Le shale de l’Utica qu’on retrouve ici est toutefois « assez semblable » à la formation géologique qu’on retrouve en Ohio, où on exploite déjà du pétrole et du gaz de schiste. « C’est l’équivalent du shale de l’Utica, illustre Michel Malo. On voit qu’il y a une bonne production de gaz et de pétrole. Ça pourrait être la même chose au Québec, mais il faudrait pour cela aller plus loin dans l’exploration pour confirmer le potentiel. »
C’est l’entreprise Junex qui détient les permis d’exploration couvrant les zones les plus propices à la découverte de pétrole de schiste dans les basses-terres du Saint-Laurent. Appelé à commenter l’intérêt de Junex pour d’éventuels projets d’exploration, Dave Pépin vice-président, Finances et Affaires corporatives, a simplement indiqué qu’« au plan géologique, il s’agit certainement d’un potentiel intéressant ». Junex dit toutefois vouloir concentrer ses efforts de recherche pétrolière sur le projet Galt, situé en Gaspésie, où l’entreprise dit avoir obtenu « d’excellents débits de production de pétrole sans avoir besoin de fracturer la roche ».
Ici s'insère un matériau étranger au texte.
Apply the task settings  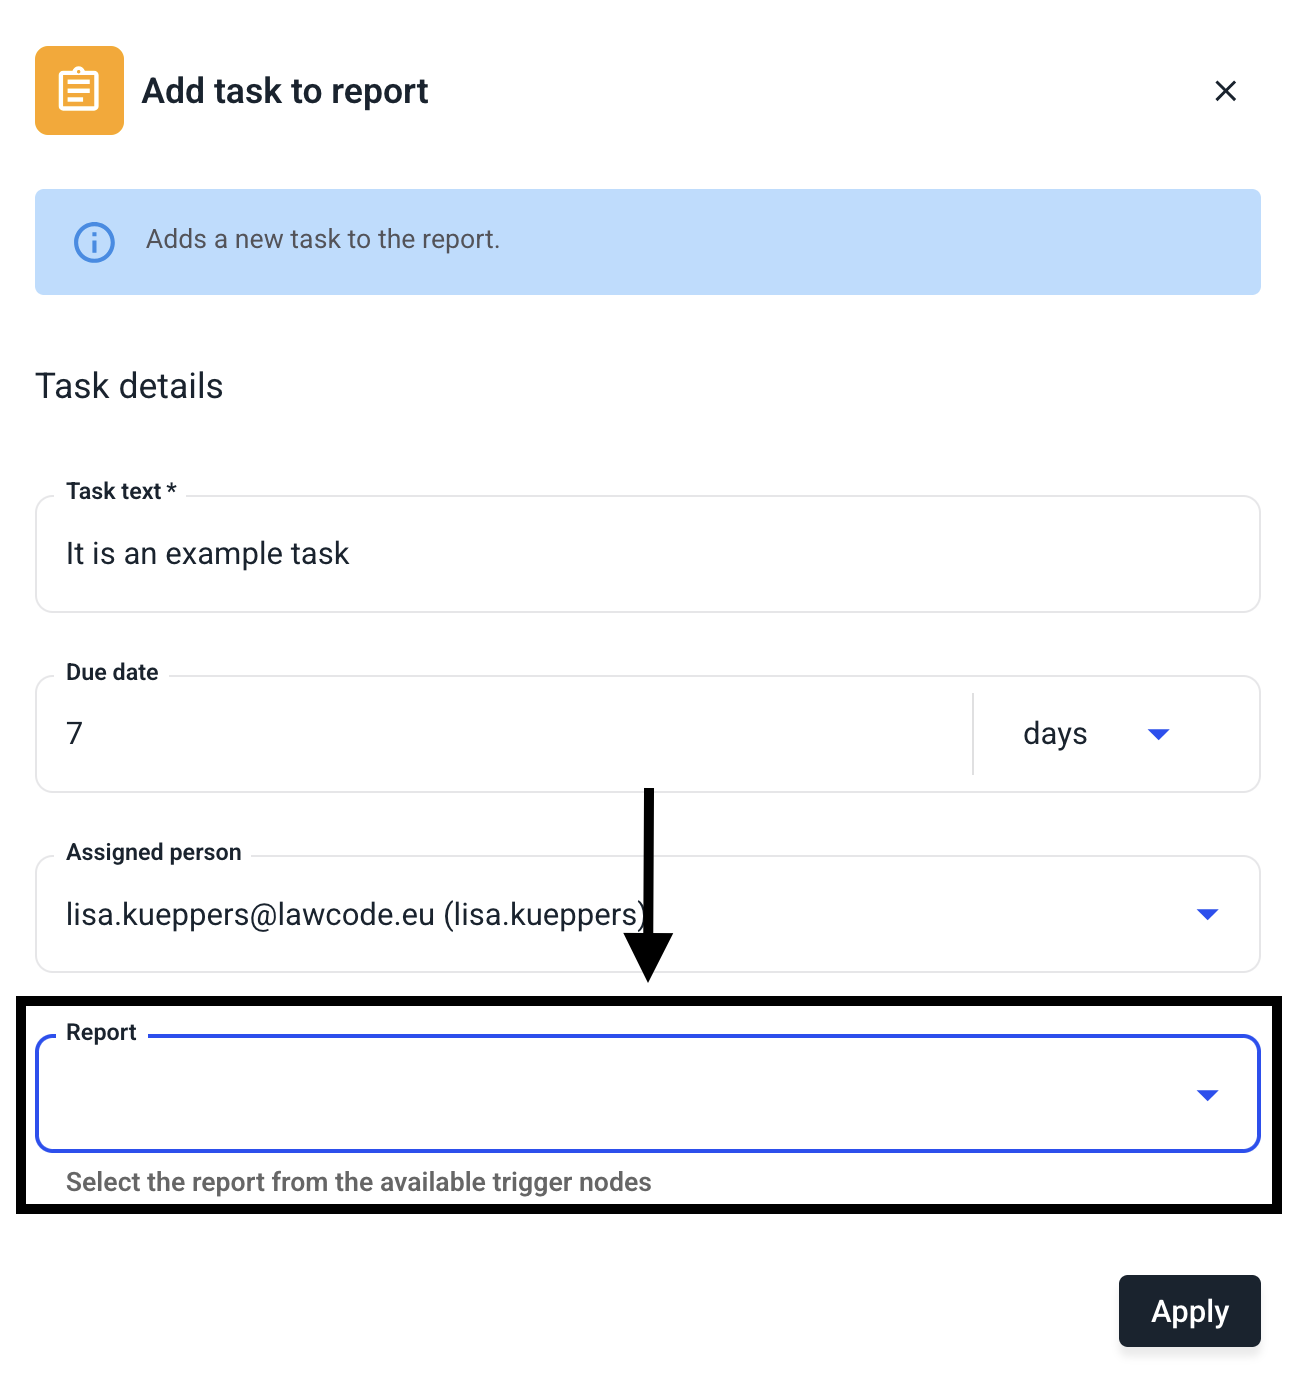(x=1190, y=1311)
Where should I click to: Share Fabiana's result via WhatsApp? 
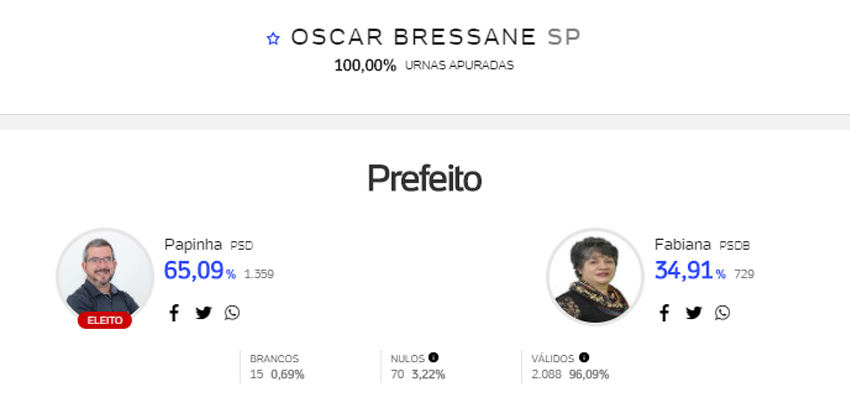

Du côté de l’Association pétrolière et gazière du Québec, on a dit ne pas avoir pris connaissance de l’étude menée par des chercheurs de l’INRS. On encourage cependant la « production locale » d’hydrocarbures.
Normalement, l’évaluation environnementale stratégique de la filière des énergies fossiles doit être complétée cet automne. Un projet de loi sur les hydrocarbures doit suivre. Les études environnementales lancées par les libéraux de Philippe Couillard sur cette filière indiquent clairement que le gouvernement a l’intention d’ouvrir toute grande la porte à l’exploitation pétrolière et gazière. Même le gaz de schiste est évoqué.